Starting with the line that contains "Ana Sayfa (400, 98)", copy every line through the end of the data below, exactly and with nothing added.
◇ ◇ ◇ ◇ ◇
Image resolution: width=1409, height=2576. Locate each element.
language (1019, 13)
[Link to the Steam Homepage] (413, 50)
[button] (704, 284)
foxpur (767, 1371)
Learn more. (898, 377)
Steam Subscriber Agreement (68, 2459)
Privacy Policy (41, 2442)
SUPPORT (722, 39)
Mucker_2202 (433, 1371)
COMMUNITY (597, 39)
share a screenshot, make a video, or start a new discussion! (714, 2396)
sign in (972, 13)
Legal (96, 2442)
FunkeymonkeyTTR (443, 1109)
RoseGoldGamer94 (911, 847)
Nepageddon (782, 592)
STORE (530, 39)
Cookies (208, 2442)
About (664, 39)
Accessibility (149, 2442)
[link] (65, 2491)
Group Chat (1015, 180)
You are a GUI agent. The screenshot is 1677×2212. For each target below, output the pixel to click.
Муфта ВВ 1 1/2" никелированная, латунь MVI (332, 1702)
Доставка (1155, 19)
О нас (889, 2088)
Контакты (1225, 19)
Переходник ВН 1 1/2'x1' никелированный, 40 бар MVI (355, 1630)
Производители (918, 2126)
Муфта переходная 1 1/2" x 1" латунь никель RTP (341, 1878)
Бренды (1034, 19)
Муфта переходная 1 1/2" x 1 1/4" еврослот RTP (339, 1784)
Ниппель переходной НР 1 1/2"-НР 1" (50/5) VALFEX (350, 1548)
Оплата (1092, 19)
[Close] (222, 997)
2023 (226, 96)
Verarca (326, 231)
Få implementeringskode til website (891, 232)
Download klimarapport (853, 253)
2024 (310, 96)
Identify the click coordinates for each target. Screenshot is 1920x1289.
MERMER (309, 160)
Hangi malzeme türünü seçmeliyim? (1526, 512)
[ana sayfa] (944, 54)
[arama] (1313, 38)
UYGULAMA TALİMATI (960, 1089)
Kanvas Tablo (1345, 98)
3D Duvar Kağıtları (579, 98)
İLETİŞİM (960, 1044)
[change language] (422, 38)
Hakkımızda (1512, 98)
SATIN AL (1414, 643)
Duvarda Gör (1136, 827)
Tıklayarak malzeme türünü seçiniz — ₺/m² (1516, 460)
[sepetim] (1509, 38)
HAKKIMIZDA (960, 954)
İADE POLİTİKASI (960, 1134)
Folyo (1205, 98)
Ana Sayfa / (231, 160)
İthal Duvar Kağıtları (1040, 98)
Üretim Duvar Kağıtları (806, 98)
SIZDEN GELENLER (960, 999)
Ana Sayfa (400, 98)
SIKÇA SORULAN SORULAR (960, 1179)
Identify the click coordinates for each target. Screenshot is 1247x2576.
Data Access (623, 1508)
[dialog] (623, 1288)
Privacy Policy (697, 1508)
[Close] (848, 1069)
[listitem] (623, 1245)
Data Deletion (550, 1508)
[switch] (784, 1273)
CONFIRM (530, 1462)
◇ ◇ ◇ ◇ ◇
ANSWER TO THE PROBLEM ::
Ana Sayfa (400, 98)
SIKÇA SORULAN SORULAR (960, 1179)
Identify the click coordinates for each target. Screenshot is 1247x2576.
Data Access (623, 1508)
[dialog] (623, 1288)
Privacy Policy (697, 1508)
[Close] (848, 1069)
[listitem] (623, 1245)
Data Deletion (550, 1508)
[switch] (784, 1273)
CONFIRM (530, 1462)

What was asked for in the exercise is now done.